#### Assignment A:
Answer these questions from the article on how Navy SEALs handle sleep deprivation:
(i) How many days did Stew Smith go without sleep before the hallucinations started?
(ii) What did Smith see where there was actually a fire hydrant?
(iii) Into what stretches did Smith mentally break each day?
#### Assignment B:
Carry the article on how Navy SEALs handle sleep deprivation forward from its last paragraph.

#### Document text:
Extreme Sleep Deprivation: How Navy SEALs Handle No Sleep

The extreme techniques used by Navy SEALs for dealing with no sleep.

ByABC News
November 18, 2015, 3:55 PM

— -- Navy SEALs may be some of the toughest people on the planet, but even an elite soldier doesn't do well without sleep.

Stew Smith, a former Navy SEAL, said he survived for three days on no sleep before the hallucinations started to set in. After about 72 hours of sleep deprivation during training, Smith recalls mistaking an airplane for a flying horse, perceiving a bridge as a giant Pez dispenser, and seeing a squat, muscular body builder where there was in fact a fire hydrant.

But he wasn't quite done. Smith and his crew had another two days of running, swimming, paddling, climbing and plunging into freezing water. In total, he and his team had to stay awake for a punishing five days as part of their Navy SEAL training.

“I would be thinking of something and I would see it in front of me like a cartoon character,” he recalled, describing his hallucinations. “When you’re losing sleep, after a while you turn to this fight-or-flight response. You just go into survival mode.”

At the time, Smith said he survived by staying in constant motion, staying uncomfortable, and psychologically breaking each day into a series of six-hour stretches until the next meal.

#### Supplied material:
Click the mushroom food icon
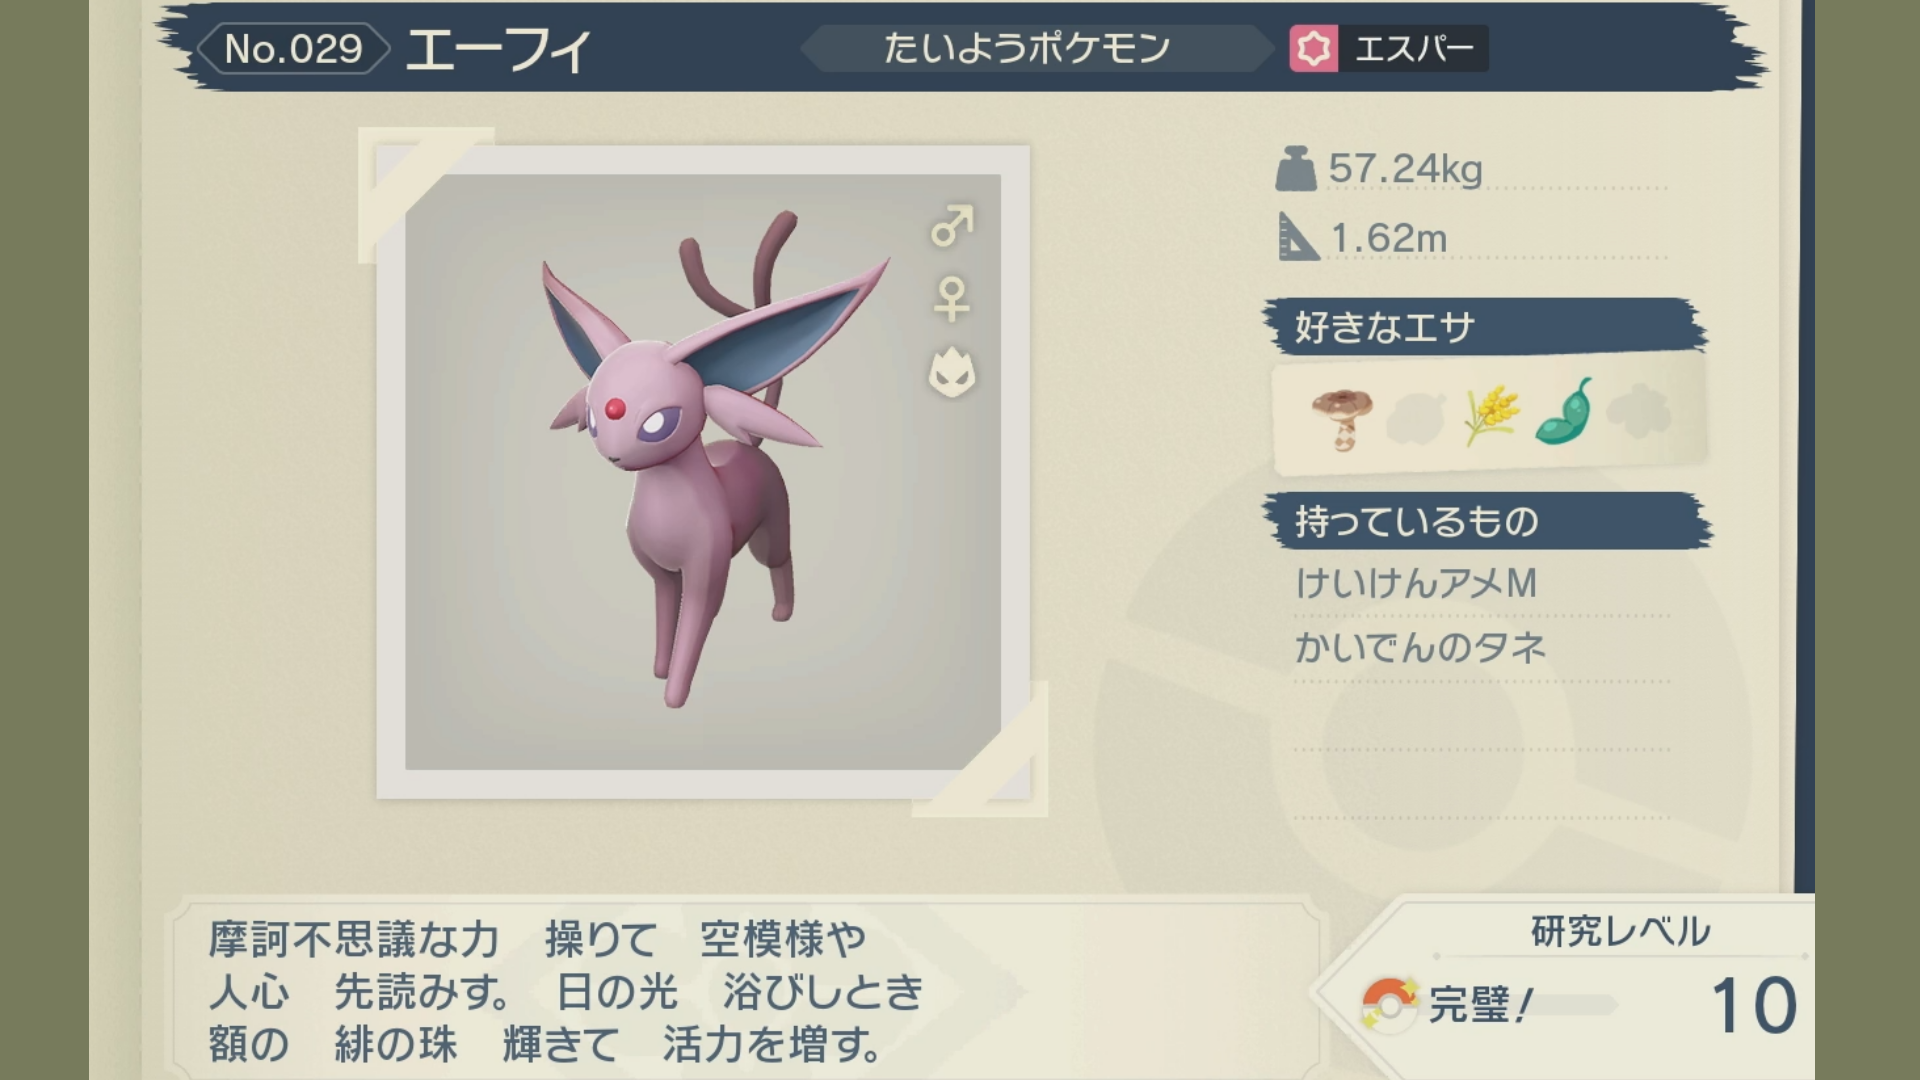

#### Response box A:
(i) Three days (about 72 hours).
(ii) A squat, muscular body builder.
(iii) A series of six-hour stretches until the next meal.

#### Response box B:
While SEALs may need to stay awake for days in life-or-death situations, Smith said he would never wish this kind of sleep deprivation on anyone. ABC News' own Dan Childs, head of the Medical Unit, is currently staying up for 40 hours as part of the "Good Morning America" 40th anniversary event to show how important sleep is. That's half of the time Smith was required to stay up.

Dr. Kirk Parsley, another former SEAL who is also a physician specializing in sleep health, couldn’t agree more.

Follow All of Dan Childs' Adventures on the Live Stream Below:

While SEAL training didn’t break him, Parsley said he was almost brought down by the chronic sleep deprivation that accompanied his time in medical school and residency.

“I had extreme chronic anxiety, I was super emotional and impulsive, I couldn’t manage my appetite or keep a good workout regimen,” he said. “All the metrics people measure their success by ... I was suffering in all of them." It wasn’t until he began prioritizing sleep that he felt like he regained control of his mental and physical wellness.